Regression analysis of extended vectors to obtain coefficients for use in probabilistic information retrieval systems

TR Number
Journal Title
Journal ISSN
Volume Title
Virginia Polytechnic Institute and State University

Previous work by Fox has extended the vector space model of information retrieval and its implementation in the SMART system so different types of information about documents can be separately handled as multiple subvectors, each for a different concept type. We hypothesized that relevance of a document could be best predicted if proper coefficients are obtained to reflect the importance of the query-document similarity for each subvector when computing an overall similarity value. Two different research collections, CACM and ISI, each split into halves, were used to generate data for the regression studies to obtain coefficients.
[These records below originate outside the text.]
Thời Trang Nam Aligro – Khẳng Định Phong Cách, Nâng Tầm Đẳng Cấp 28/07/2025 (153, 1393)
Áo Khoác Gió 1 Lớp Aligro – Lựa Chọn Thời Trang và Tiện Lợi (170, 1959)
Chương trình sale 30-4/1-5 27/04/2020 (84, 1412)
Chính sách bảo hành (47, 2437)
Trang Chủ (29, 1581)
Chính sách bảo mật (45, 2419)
Most of the variance in relevance could be accounted for by only four of the subvectors (authors, Computing Review descriptors, links, and terms) for the CACM1 collection. In the ISI1 collection, two of the vectors (terms and cocitations) accounted for most of the variance. Log transformed data and samples of the records gave the best RSQ's; .6654 was the highest RSQ (binary relevance). The regression runs provided coefficients which were used in subsequent feedback runs in SMART. Having ranked relevance did not improve the regression model over binary relevance. The coefficients in the feedback runs with SMART proved to be of limited usefulness since improvements in precision were in the 1-5% range. Although log data and samples of the records gave the best RSQ's, coefficients from log values of all data improved precision the most. The findings of this study support previous work of Fox, that additional information improves retrieval. Regression coefficients improved precision slightly when used as subvector weights. Log transforming the data values for the concept types modestly helped both the regression analyses and the retrieval in SMART.